## Work to be completed
In the entries below, which lines run from the one with "Task: Click the Refresh button" through the one with "Task: Click the Share button"? Repeat exactly those, both included, and no pictures.

Records shown section start

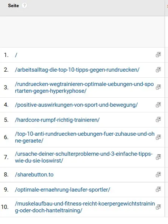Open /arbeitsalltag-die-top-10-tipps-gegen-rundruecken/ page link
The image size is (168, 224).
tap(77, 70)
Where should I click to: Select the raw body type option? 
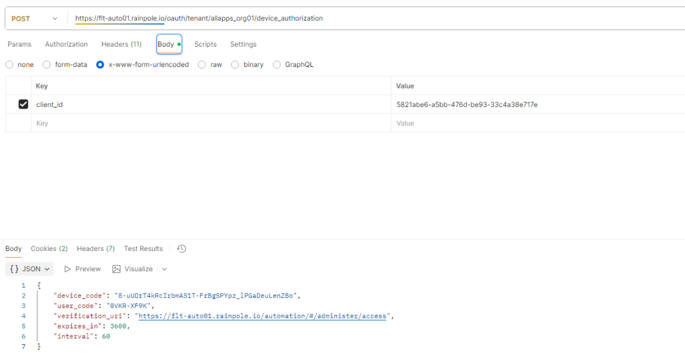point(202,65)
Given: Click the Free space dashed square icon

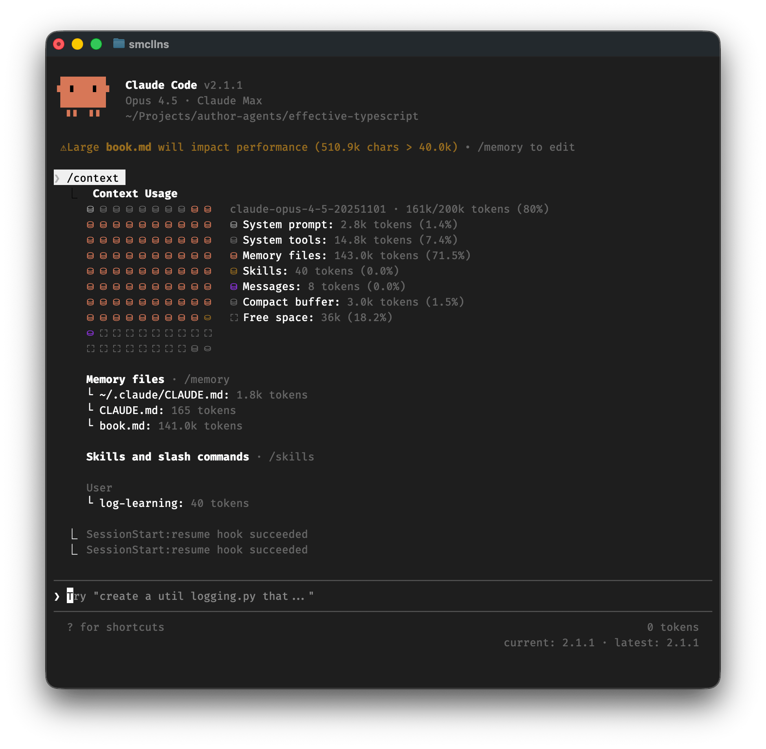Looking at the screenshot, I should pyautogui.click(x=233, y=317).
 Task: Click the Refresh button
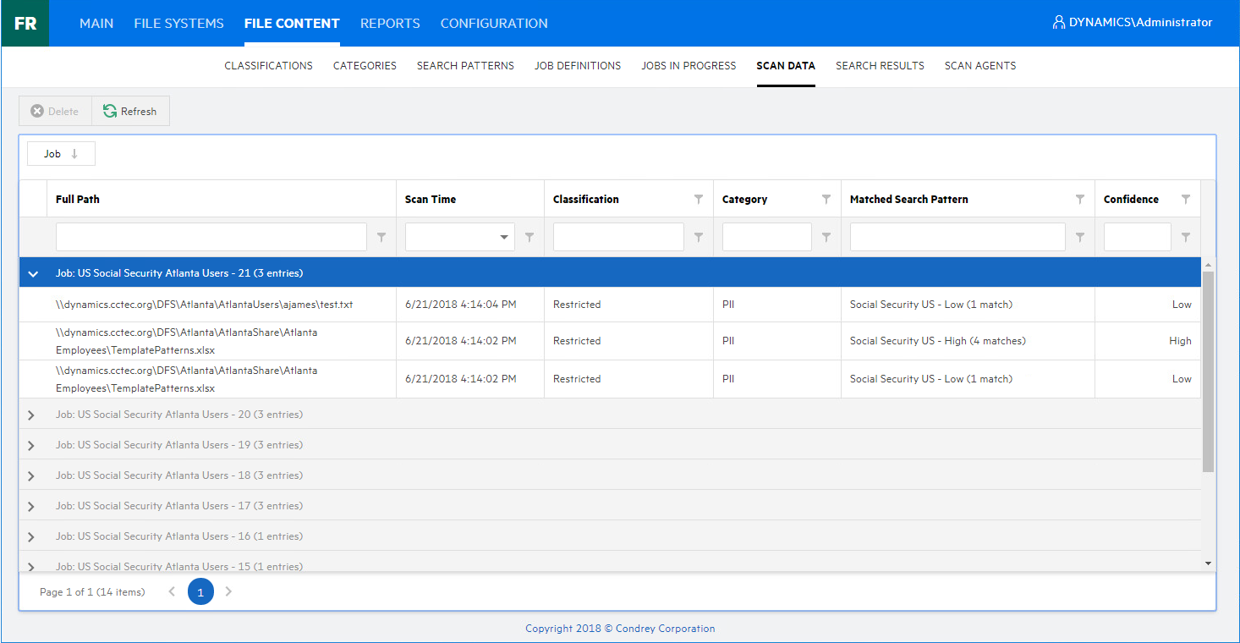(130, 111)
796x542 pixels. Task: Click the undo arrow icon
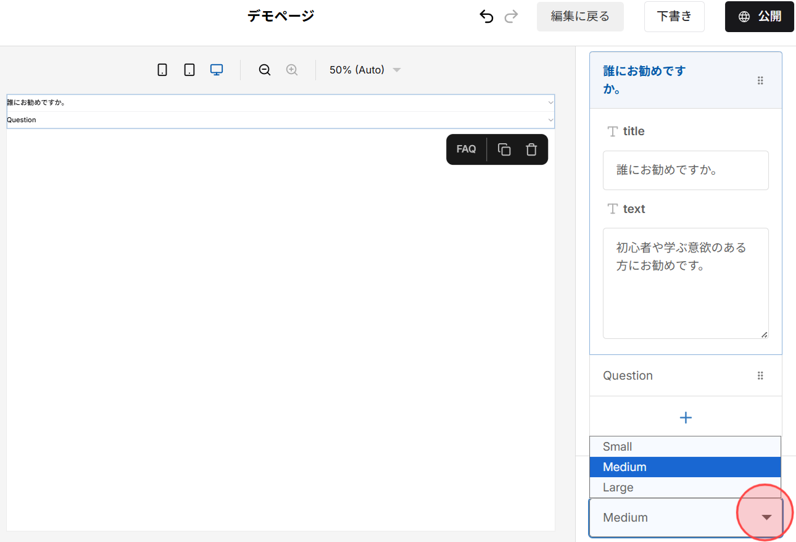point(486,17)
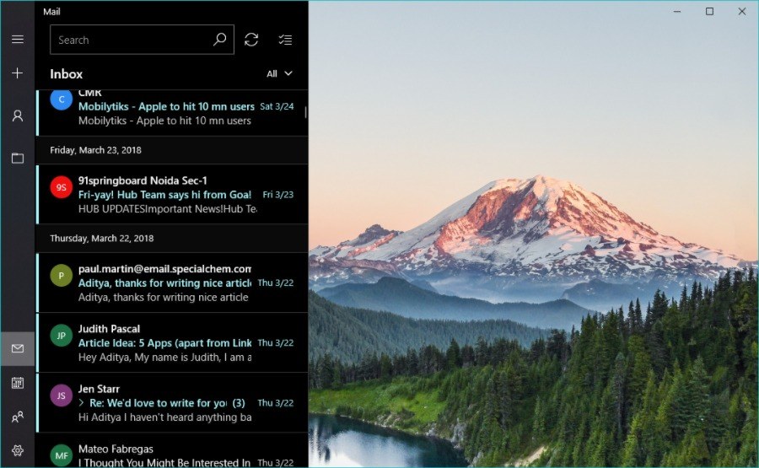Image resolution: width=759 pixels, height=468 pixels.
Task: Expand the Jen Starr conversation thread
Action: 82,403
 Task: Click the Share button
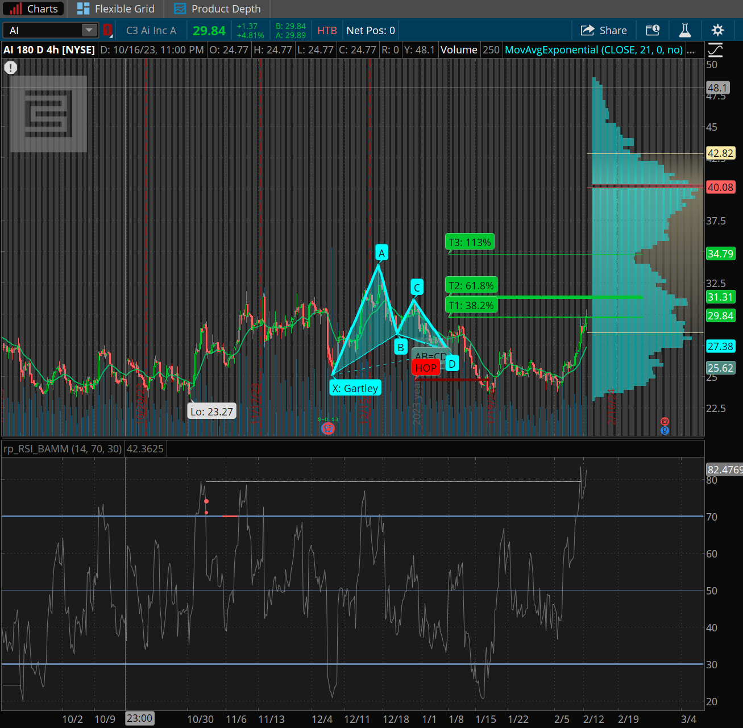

Records shown section end
Records shown section start

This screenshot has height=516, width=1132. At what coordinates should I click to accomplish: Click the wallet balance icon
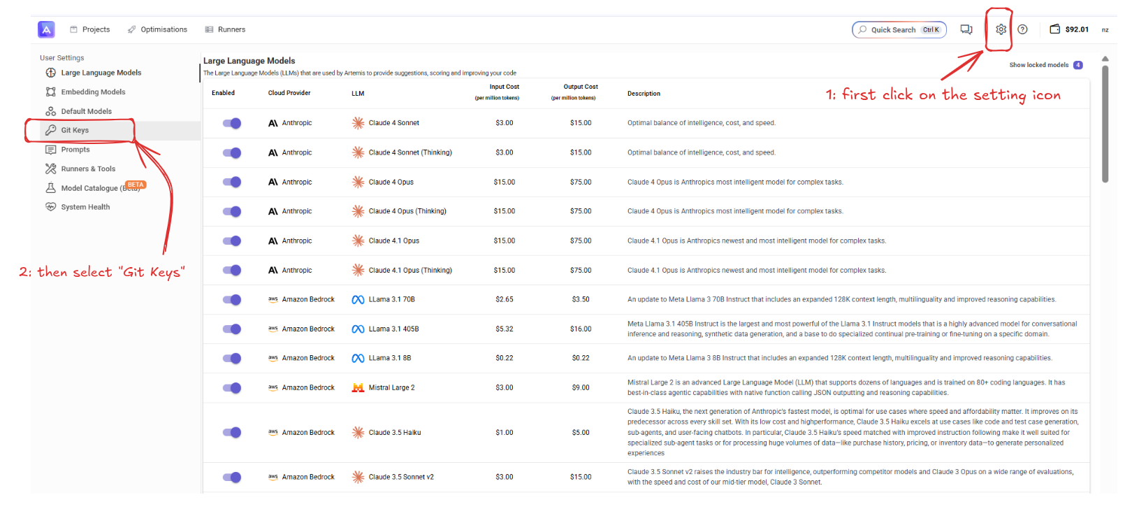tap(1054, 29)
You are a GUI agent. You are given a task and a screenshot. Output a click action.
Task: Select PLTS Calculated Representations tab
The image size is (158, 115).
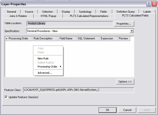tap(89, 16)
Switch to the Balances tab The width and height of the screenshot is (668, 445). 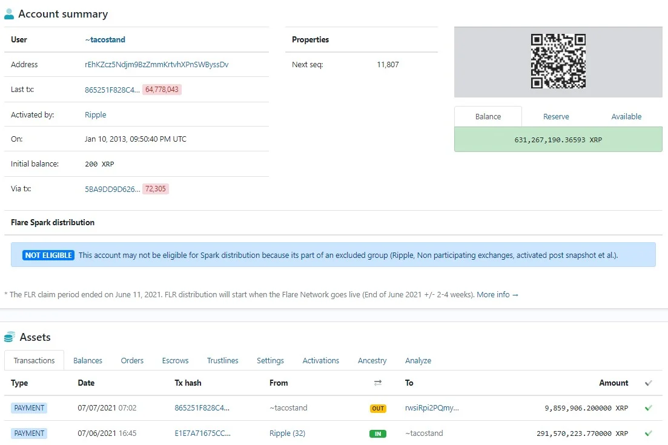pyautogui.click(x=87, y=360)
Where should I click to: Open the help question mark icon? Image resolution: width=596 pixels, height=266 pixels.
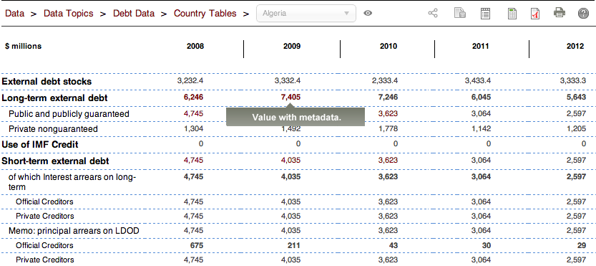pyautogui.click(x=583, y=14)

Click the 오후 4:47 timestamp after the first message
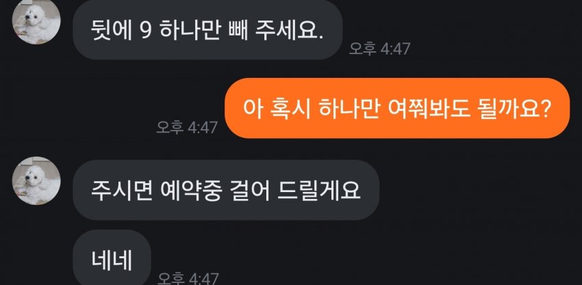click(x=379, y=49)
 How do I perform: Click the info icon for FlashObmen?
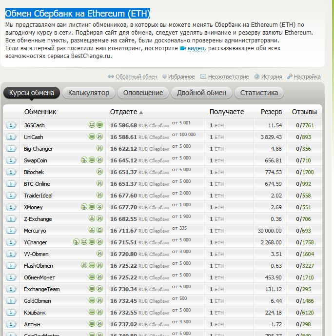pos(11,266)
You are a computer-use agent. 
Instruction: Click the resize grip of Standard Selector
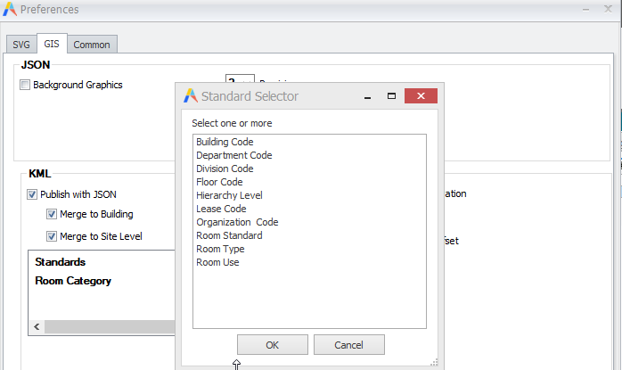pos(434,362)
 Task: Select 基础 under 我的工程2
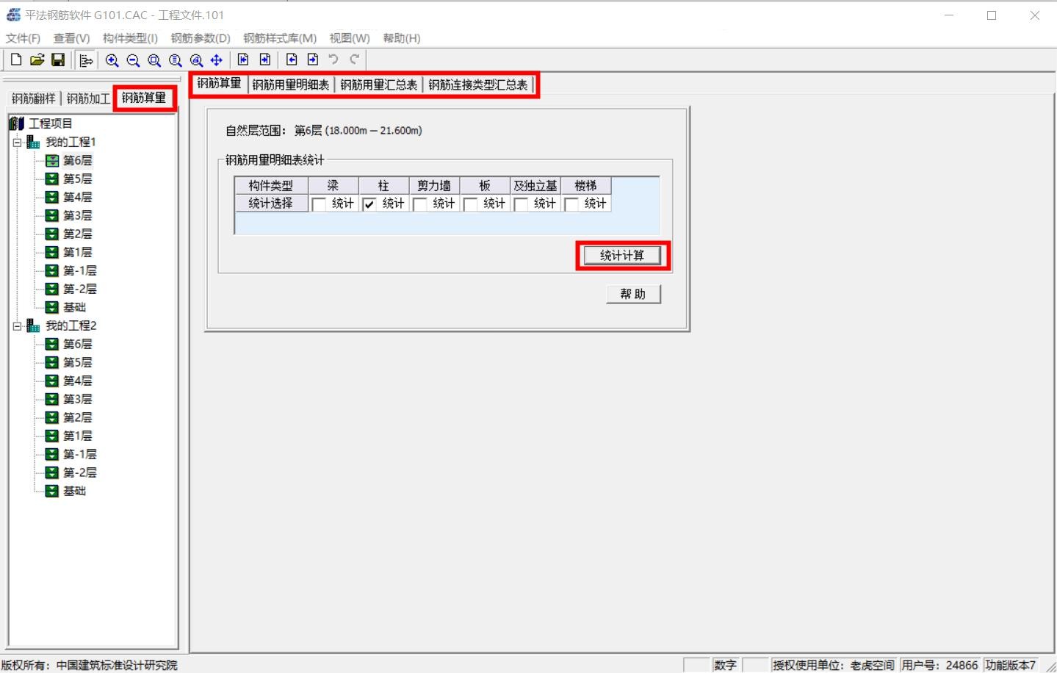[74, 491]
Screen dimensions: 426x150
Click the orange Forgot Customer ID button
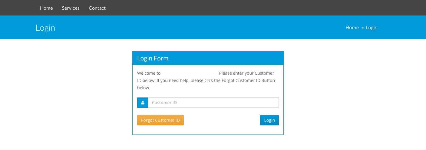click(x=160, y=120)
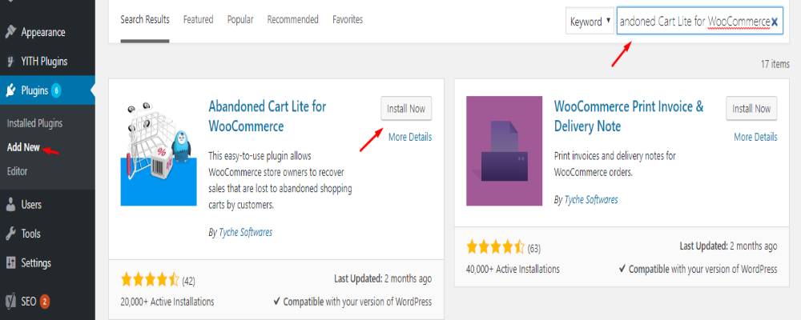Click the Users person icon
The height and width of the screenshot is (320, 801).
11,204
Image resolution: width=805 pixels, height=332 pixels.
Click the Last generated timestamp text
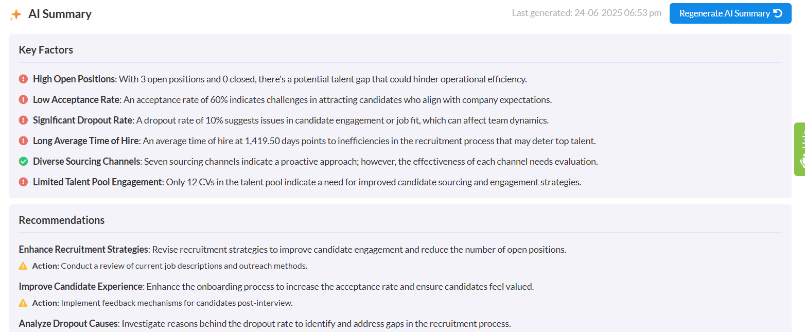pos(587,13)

Records shown section end
Records shown section start

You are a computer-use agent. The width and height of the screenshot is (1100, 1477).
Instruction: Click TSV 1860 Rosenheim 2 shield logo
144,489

Records shown section end

## Answer section
 Task: Click the Refresh button
(130, 111)
796x542 pixels. Task: Click the undo arrow icon
point(486,17)
Image resolution: width=759 pixels, height=468 pixels.
Task: Expand the Jen Starr conversation thread
Action: 82,403
 Task: Click the Share button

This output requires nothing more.